Button

A trigger that initiates an action. Five variants — primary, secondary, ghost, critical, link — each with its own emphasis and use context.

Live previewrendered from recipe via {tokens} resolution
primary

The most prominent action on a surface. One per surface.

secondary

Lower-emphasis action. Pairs with a primary on the same surface.

ghost

Minimal-emphasis action. Used in toolbars, table rows, and dense surfaces.

critical

Destructive action. Always paired with a confirmation step.

ARIA notes

Native <button type="button"> carries the role implicitly. Set aria-label when the visible label is not descriptive (icon-only buttons). Critical variants must be paired with a confirmation step (modal, dialog, or undo affordance) — destructive actions one click away from completion are an anti-pattern.

When to use Button

Use a button to trigger an action — submit a form, save a record, open a dialog, dismiss a notification, navigate to a destination that performs work on arrival. A button is for doing; for reading (cross-references, navigation between pages without state change) use a Link.

Variants

The substrate ships four button variants. Each has one canonical emphasis level and one canonical use context.

VariantEmphasisUse for
PrimaryHighestThe most important action on a surface. Form submit.
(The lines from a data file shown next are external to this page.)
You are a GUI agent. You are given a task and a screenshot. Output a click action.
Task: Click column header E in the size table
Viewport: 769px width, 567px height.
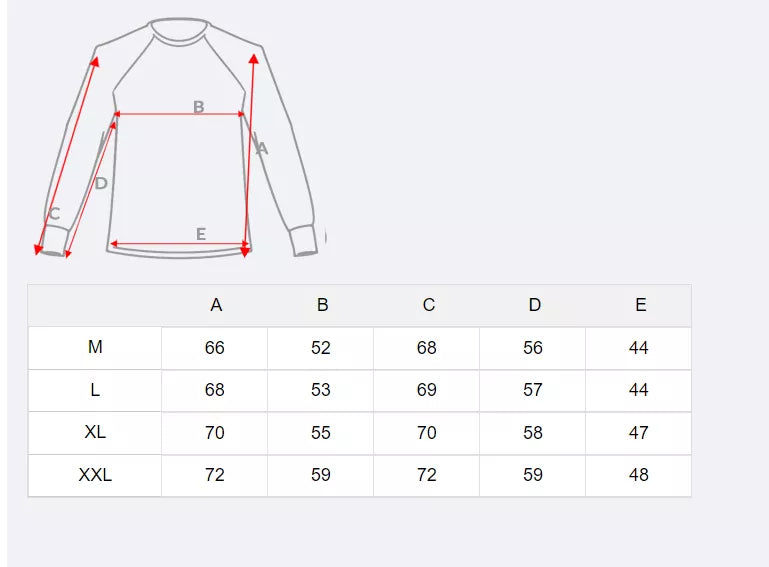pos(640,305)

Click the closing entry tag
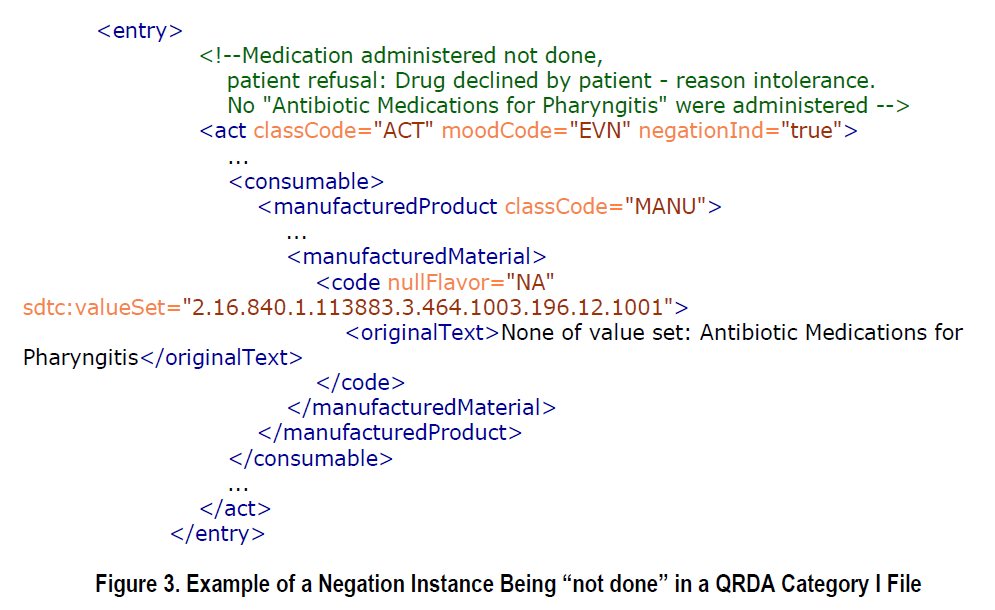click(217, 534)
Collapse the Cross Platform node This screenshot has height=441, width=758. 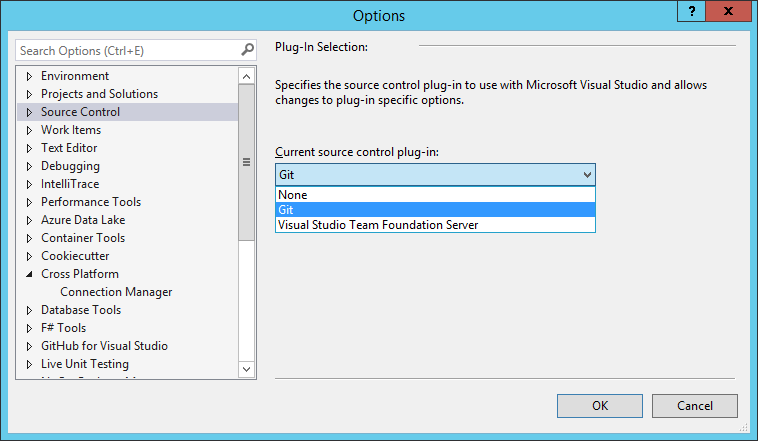(29, 274)
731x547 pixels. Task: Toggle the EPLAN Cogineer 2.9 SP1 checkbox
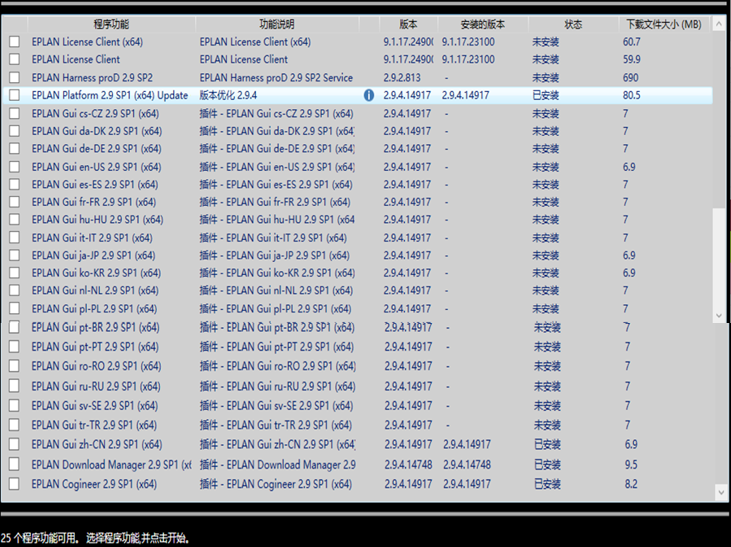coord(14,484)

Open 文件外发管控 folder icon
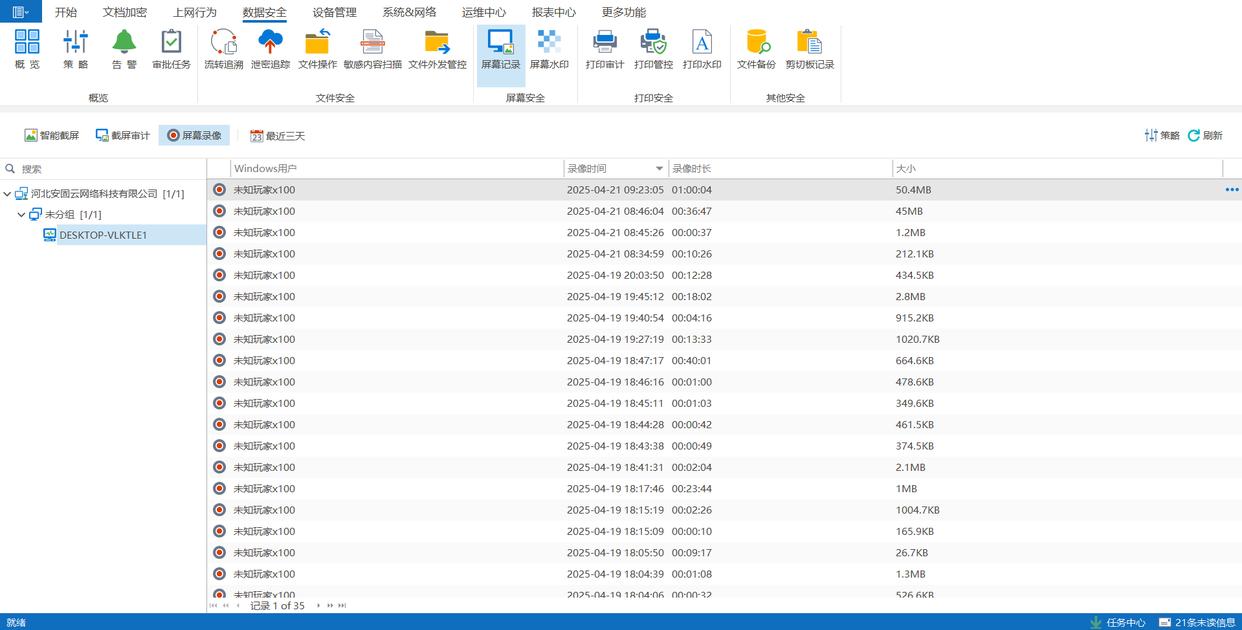[x=437, y=49]
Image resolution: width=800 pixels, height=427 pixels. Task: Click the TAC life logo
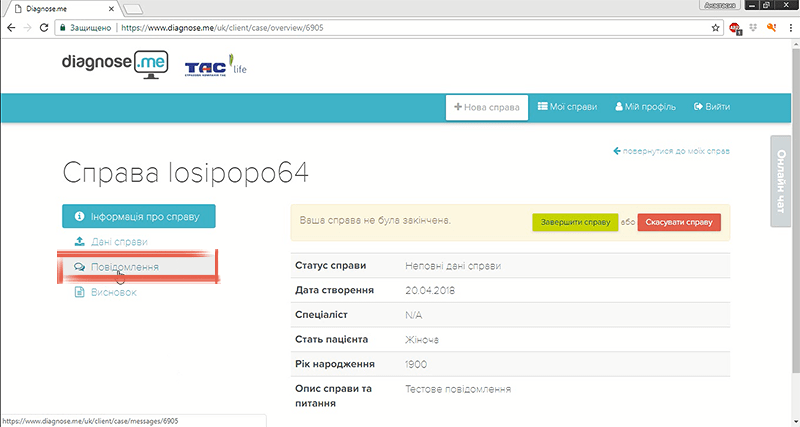tap(214, 69)
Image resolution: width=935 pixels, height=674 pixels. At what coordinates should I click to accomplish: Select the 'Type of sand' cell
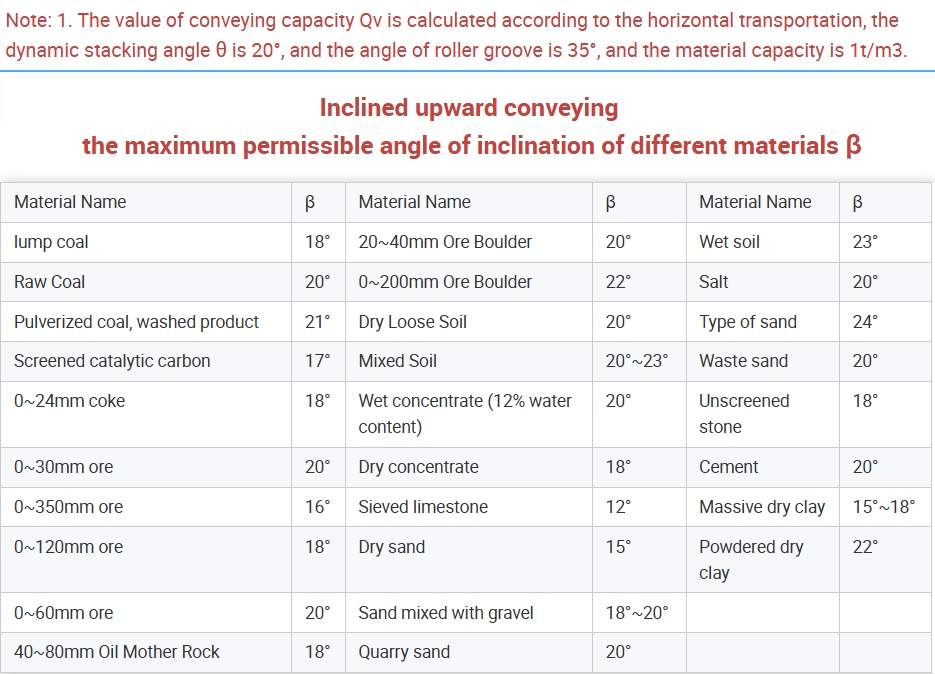[x=748, y=322]
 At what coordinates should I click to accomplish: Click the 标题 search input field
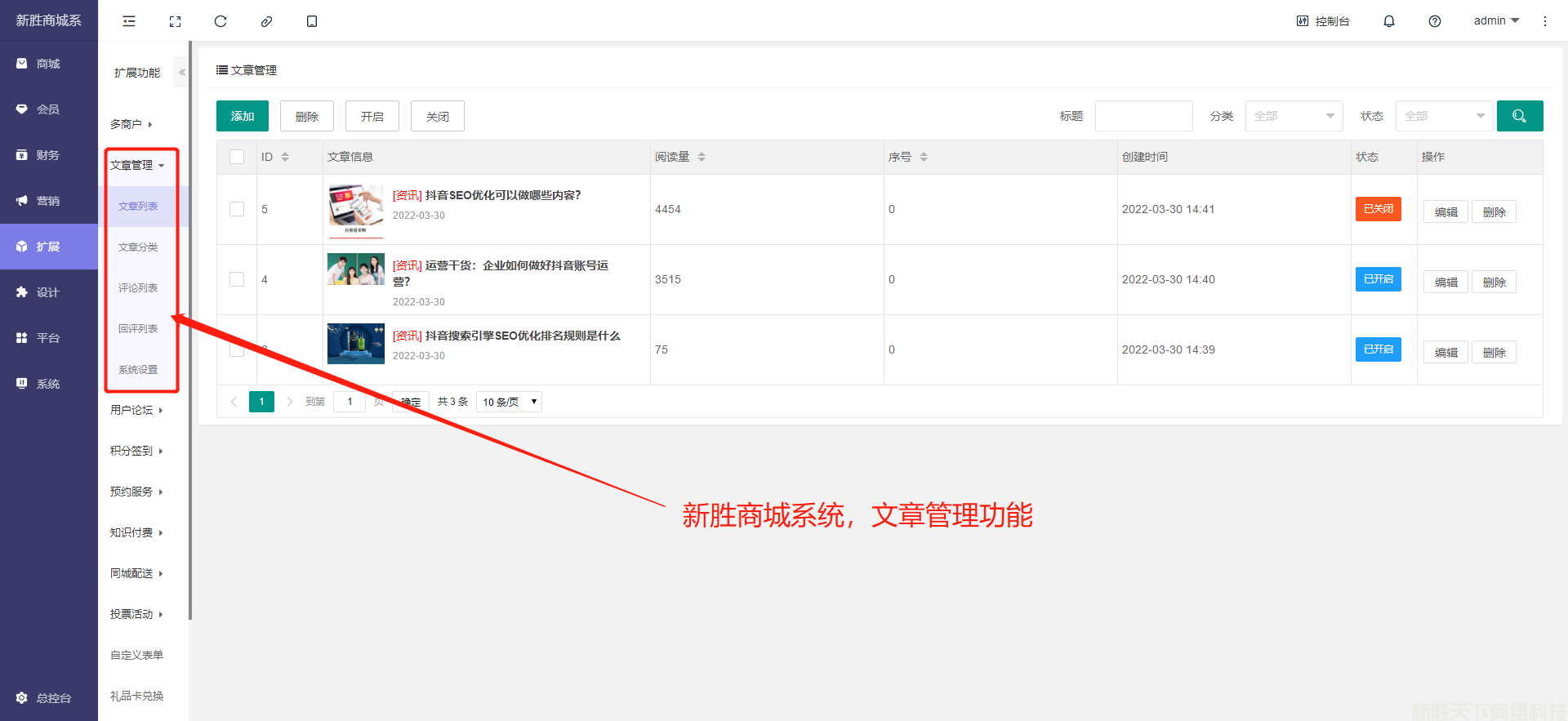coord(1143,116)
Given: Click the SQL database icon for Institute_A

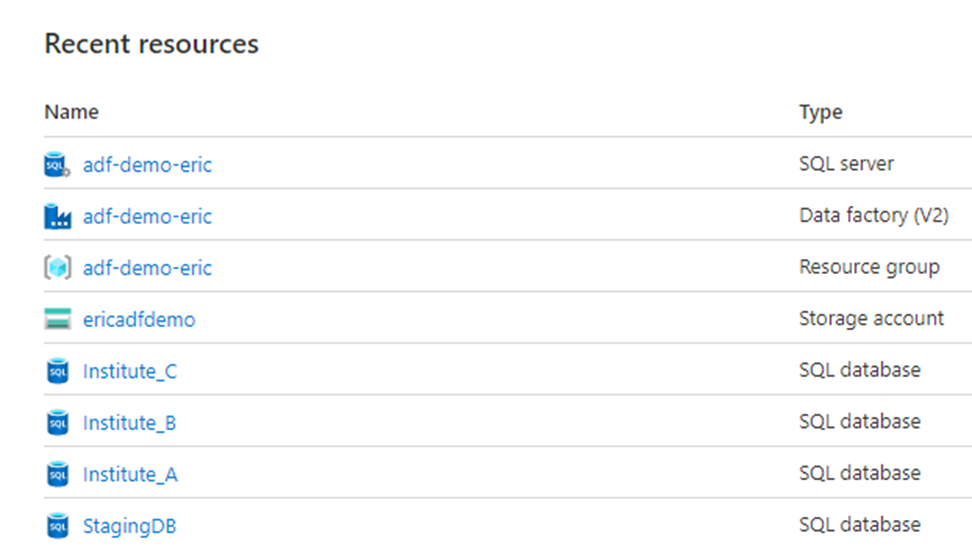Looking at the screenshot, I should pyautogui.click(x=58, y=474).
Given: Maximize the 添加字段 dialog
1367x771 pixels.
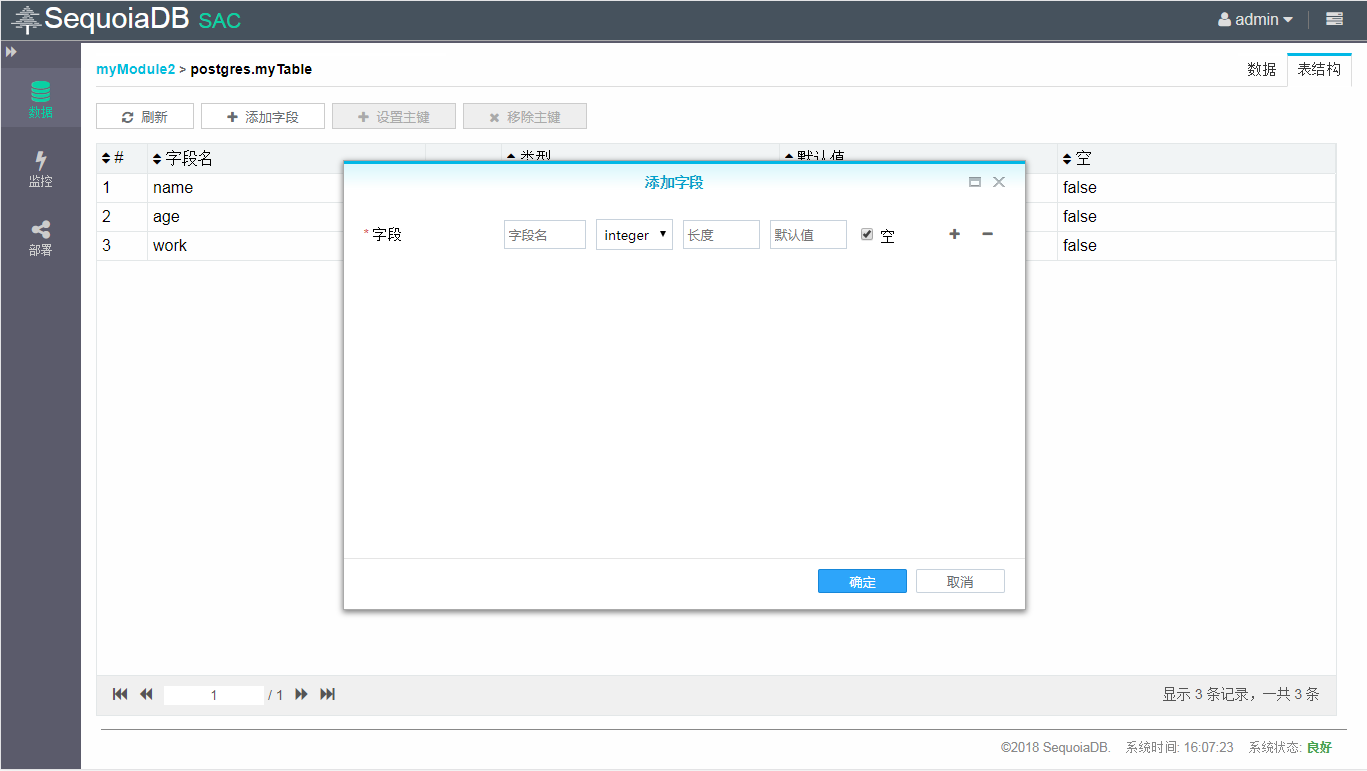Looking at the screenshot, I should coord(975,182).

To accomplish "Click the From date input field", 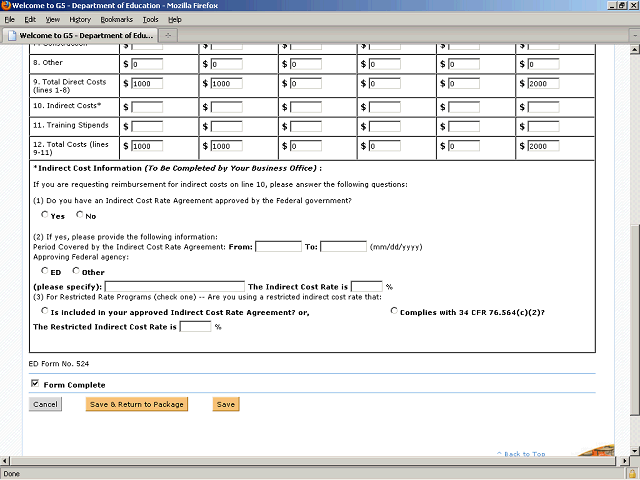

Save. Confirm. Apply. One per surface.
SecondaryLowerA complementary action paired with a primary. Cancel. Close. Back.
GhostMinimalInline actions in dense surfaces. Toolbar buttons. Row-level controls. Settings dropdowns.
CriticalHigh (destructive)Destructive actions. Delete. Discard. Revoke. Always pair with a confirmation step.

When to use

  • Form submit. Always Primary. Label with the action verb (Save, Apply, Continue) — never Submit (vague) or OK (banned in PointSav register).
  • Cancel a destructive flow. Secondary. Label with the action the user is taking (Discard changes, Cancel).
  • Toolbar actions in a data grid. Ghost. Icon + label, or icon-only with aria-label.
  • Delete a record. Critical. Label specifies what is being deleted (Delete account, not Delete). Always opens a confirmation dialog.

When not to use

  • Do not use a button for navigation between pages without state change. That is a Link.
  • Do not use a button to surface information that is already visible. The button label IS the action; if there is no action, there is no button.
  • Do not use multiple primary buttons on the same surface — only one canonical action per context.
  • Do not use Critical for non-destructive actions. The visual weight is reserved.

Anatomy

A button is a single rectangular trigger with three internal elements:

  1. Container — background colour, border radius, focus ring.
  2. Label — utility-4 typography (16/24, 600 weight).
  3. Optional icon — leading or trailing the label, never both on the same button. Icon size matches the label cap height.

Sizes

v0.0.2 ships one canonical size: 40px height (min-height: 2.5rem). This satisfies the WCAG 2.2 minimum touch target (44x44 with focus-ring offset). Larger and smaller sizes are subsequent- milestone work; the dense-grid case currently uses Ghost.

Live demo

Future: an interactive showcase here once the engine ships <ps-component-demo> rendering. v0.0.2 ships the recipe; contributors who consume the recipe render their own demo.

Behaviour

Focus

Buttons receive focus via Tab and Shift+Tab. The focus ring is 2px solid {semantic.focus-ring} with 2px offset, conformant to WCAG 2.2 AAA against any tenant background.

Activation

Space and Enter both activate. Clicked buttons fire on pointerup within their bounds; pointer-down outside the button cancels activation.

Disabled

Disabled buttons render with {semantic.interactive-primary-disabled} background and {semantic.ink-disabled} text. They are not focusable. Avoid disabled states where possible — surface the constraint near the trigger instead, so the user knows why they cannot proceed.

Loading

Subsequent milestone — a loading button shows a spinner alongside the label and disables interaction without losing focus.

Brand voice

Button labels follow the substrate's voice rules from themes/pointsav-brand.json:

  • Direct. Action verb first. Save changes, not Click here to save your changes.
  • Specific. What is being saved? Save report, Save draft.
  • Confident. No hedging. Continue, not Continue?.
  • Professional. No marketing register. Get started, not Let's get started!.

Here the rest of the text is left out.